Nous nous disposions à les suivre lorsque l'ordre nous est donné de rester en
soutien de la batterie d'artillerie.
Les pertes subies au cours de cette bataille de Loigny se chiffrent à :
1er bataillon des volontaires de l'ouest : effectif au départ : 300.
- 5 officiers et 88 hommes tués
- 5 officiers dont le colonel de Charette et 90 hommes blessés.
6ème compagnie du 6 ème bataillon des mobiles des Côtes du Nord.
- le Mobile Burlot de Moncontour tué.
- le sergent Mordelles, un caporal et 10 soldats blessés.
1ère compagnie : pertes sévères mais inchiffrables par suite du mouvement
de retraite qui devint, hélas! général.
Et nous retrouvons mornes et tristes, Patay, où nous dressons nos tentes.
( le 6ème bataillon des Côtes du Nord a perdu 110 hommes au cour de
ces combats d'après le rapport du Colonel de Charette)
3 décembre 1870
Les restes des 2 bataillons de zouaves et du notre se remettent en marche.

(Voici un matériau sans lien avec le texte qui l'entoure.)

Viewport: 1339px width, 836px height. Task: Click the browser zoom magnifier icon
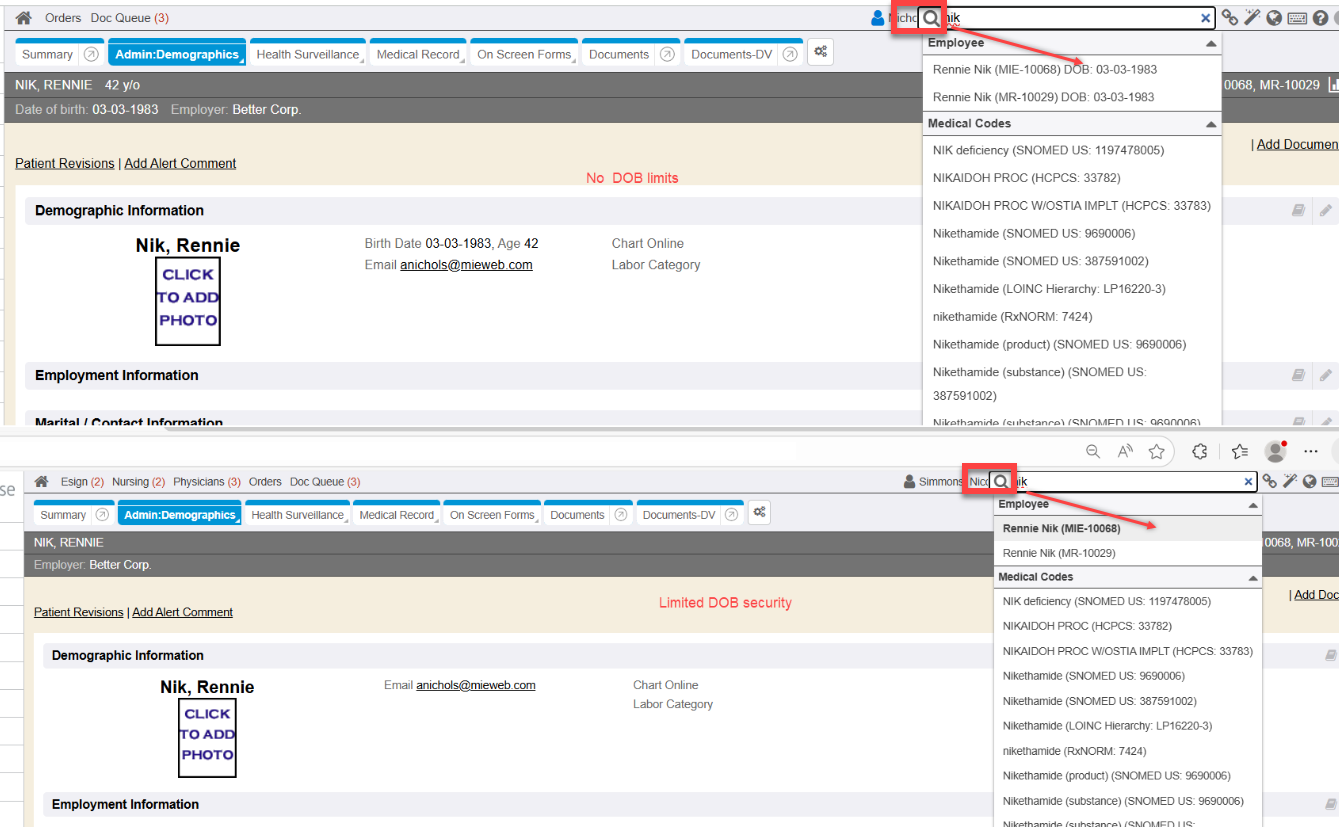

En
18 jours , nous avons parcouru, à pied, 136 lieues sans compter les batailles
de Brou et de Patay.
Nous traversons successivement , Saint Peravy, Rozière, Coulmiers, Meung,
Beaugency que nous atteignons le 4 décembre à 9h du soir, horriblement
fatigués et d'où après une halte de 2 heures nous reprenons notre marche vers
Mer.
Le commandant Le Gonidec de Traissan des zouaves, qui fait fonction de colonel,
nous a, par cette marche forcée, évités d'être faits prisonniers.

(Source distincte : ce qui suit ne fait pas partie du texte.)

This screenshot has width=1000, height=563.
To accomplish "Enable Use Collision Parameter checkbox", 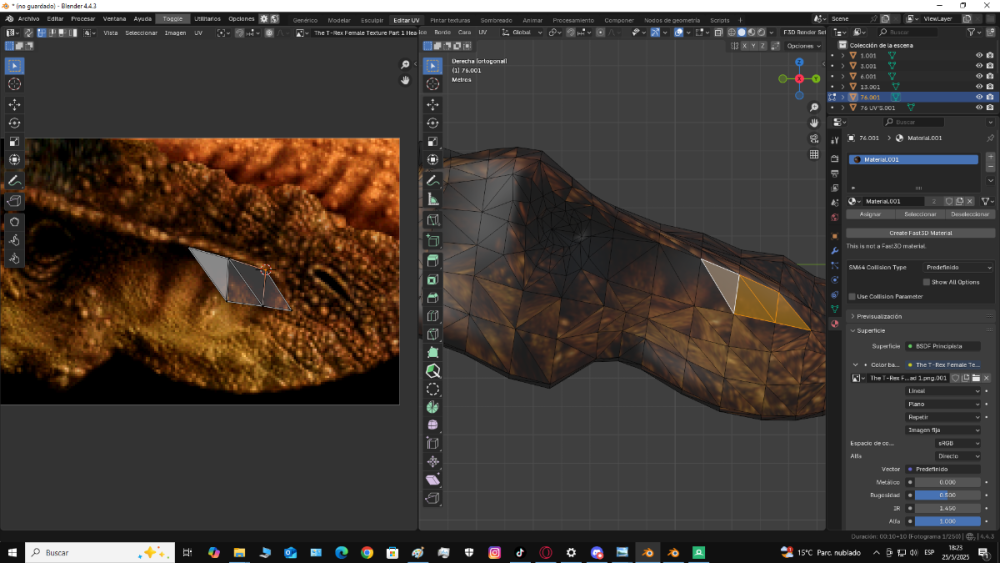I will coord(852,296).
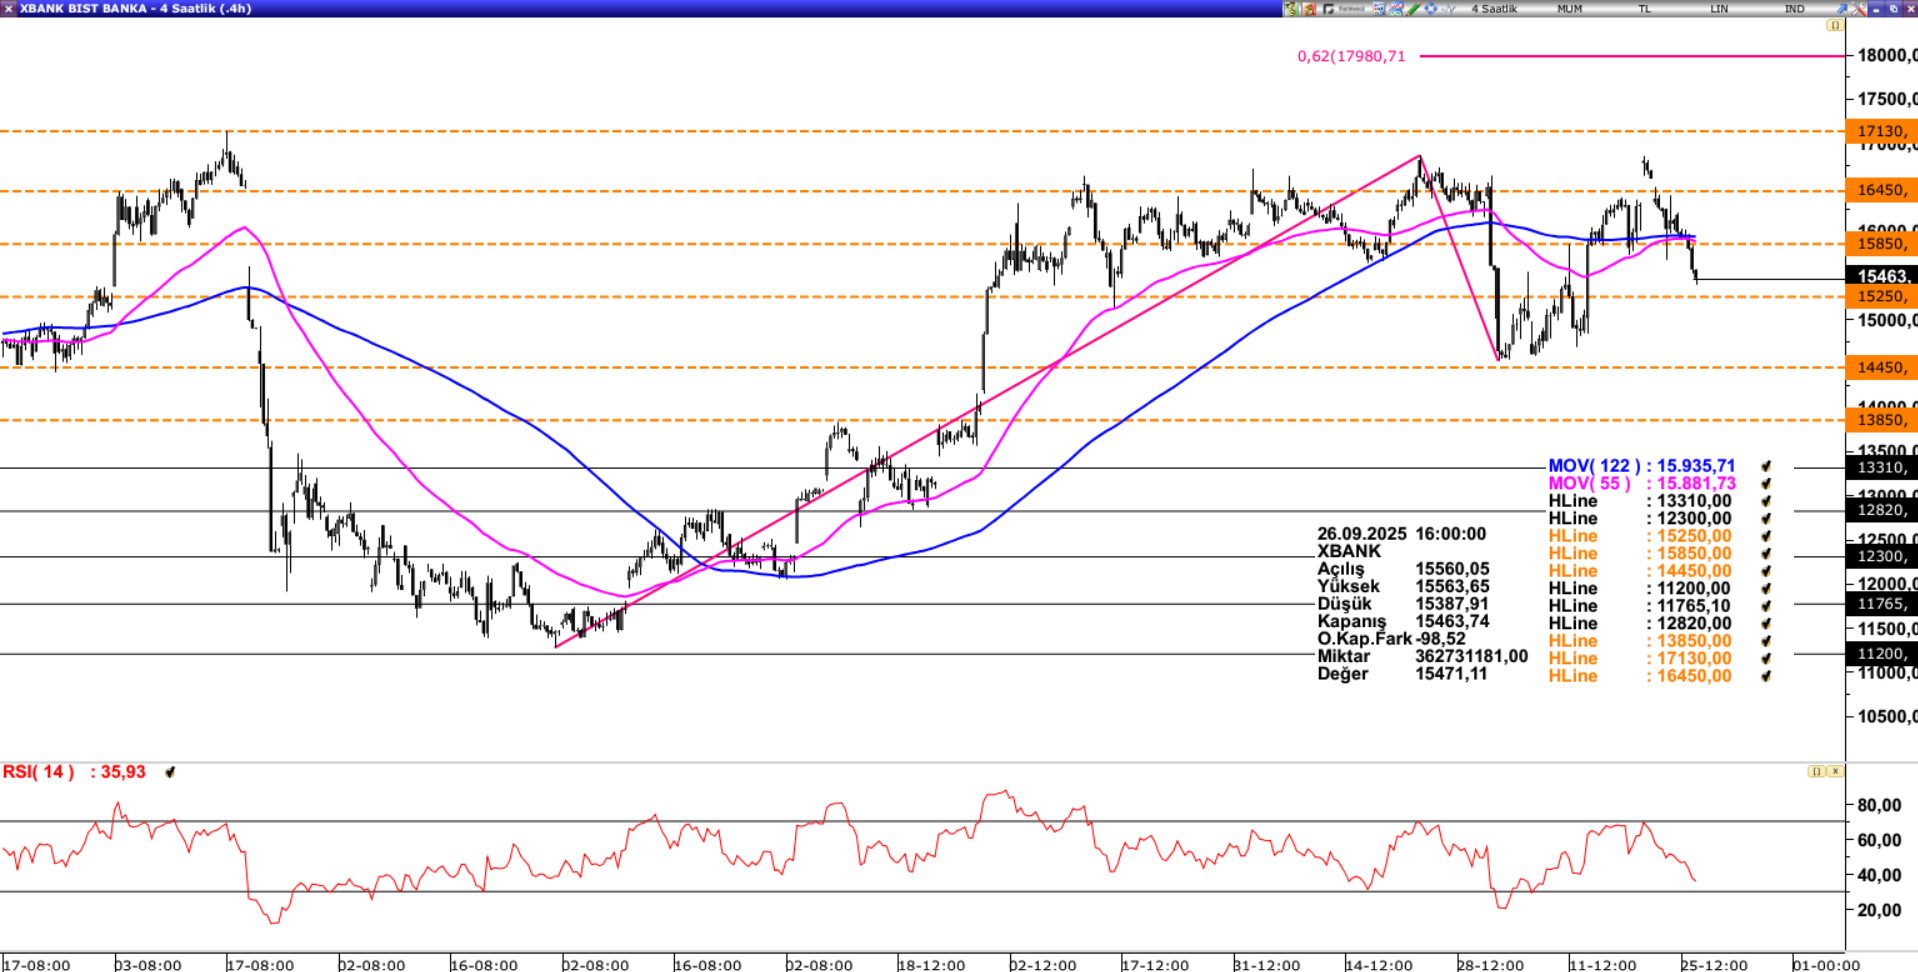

A la reprise de la marche, à 11 heure du soir, la deuxième partie
de notre bataillon était seule au rassemblement, il faut reconnaître que cette
marche dépassait les forces humaines.
5 décembre 1870
2 heures du matin , nous arrivons à Mer au nombre de 670 sur les 900 hommes
qui composaient notre bataillon à ce moment.
6 décembre 1870
12 Heures, rassemblement du bataillon. Et je suis stupéfait de voir toutes les
compagnies reformées "Ces homme avaient l'étoffe de bons soldats".
Au soir,
nous embarquons en chemin de fer avec les zouaves, direction Poitiers où nous
devons nous reformer en raison des pertes subies, environ 400 sur 1200 depuis
le départ.
19 décembre 1870
Nous quittons Poitiers pour Le Mans où nous arrivons le 20 dans la nuit. Avec
le 1er bataillon des zouaves, nous sommes affectés au quartier général
du 21ème corps, amiral Jaures ; et nous assurons le service de place.
8 janvier 1870
Mouvement sur Yvré l'Evêque.
10 janvier 1870
Le Bataillon est affecté à la 4ème division (général Gougeard) ainsi
que le 1er bataillon des volontaires de l'ouest (commandant de Montcuit).

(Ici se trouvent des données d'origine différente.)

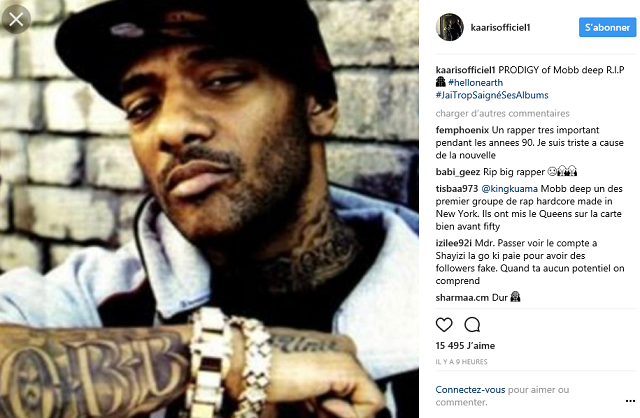
Task: Open the @kingkuama mention
Action: pyautogui.click(x=509, y=189)
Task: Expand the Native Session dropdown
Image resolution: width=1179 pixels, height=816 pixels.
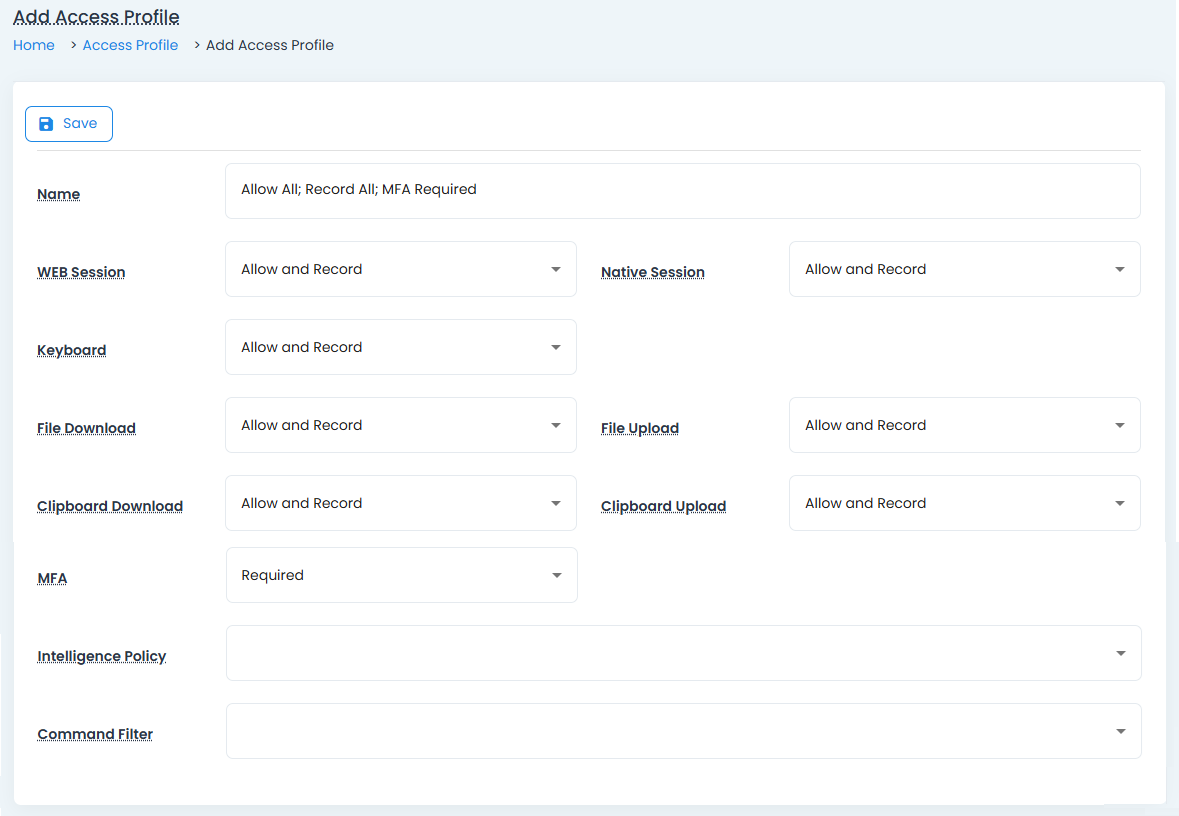Action: (x=964, y=269)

Dans l'après-midi , nous partons en reconnaissance offensive sur la route de Connérré.
Devant l'importance des forces allemandes qui sont très supérieures,
le général Gougeard ordonne la retraite.
Les zouaves eurent quelques tués et blessés dans cette reconnaissance.
11 janvier 1871
Mercredi, à la première heure, la fusillade recommence de plus belle du côté
de la gare d 'Yvré L'Evêque. Le Chef de bataillon demande un officier et quelques
hommes pour effectuer une reconnaissance de ce côté.
Avec 12 Hommes, j'effectue cette reconnaissance ; nous trouvons le l0e chasseurs
aux prises avec l'ennemi. Je reviens rapidement rendre compte de la situation
et reprendre aussitôt mon poste. Nous organisons le terrain sur la route de
Paris et celle des Arches.
La 4ème Compagnie (De Marzan) se porte avec une compagnie de francs-tireurs
de Fontainebleau, vers la voie ferrée, qui est occupée par des tirailleurs Prussiens.
L'intervention est efficace et le Capitaine De Marzan revient avec quelques
prisonniers.
Le canon tonnait de toutes parts et la fusillade faisait rage, lorsque vers
2 heures de l'après-midi, les 1e et 5e compagnies de mon bataillon sont appelées
à suivre le 1e bataillon des Volontaires de L'Ouest.
Après avoir traversé le village d' Yvré, nous nous dirigeons vers le vieux pont
sur l'Huisne alors gelée. Ce pont est encombré de fuyards et pour le franchir,
beaucoup d'entre nous étaient obligés de monter sur les parapets ; les obus
passaient et sifflaient sur nos têtes, nos hommes étaient armés d'un double
courage, celui de résister à la panique et celui de marcher en avant .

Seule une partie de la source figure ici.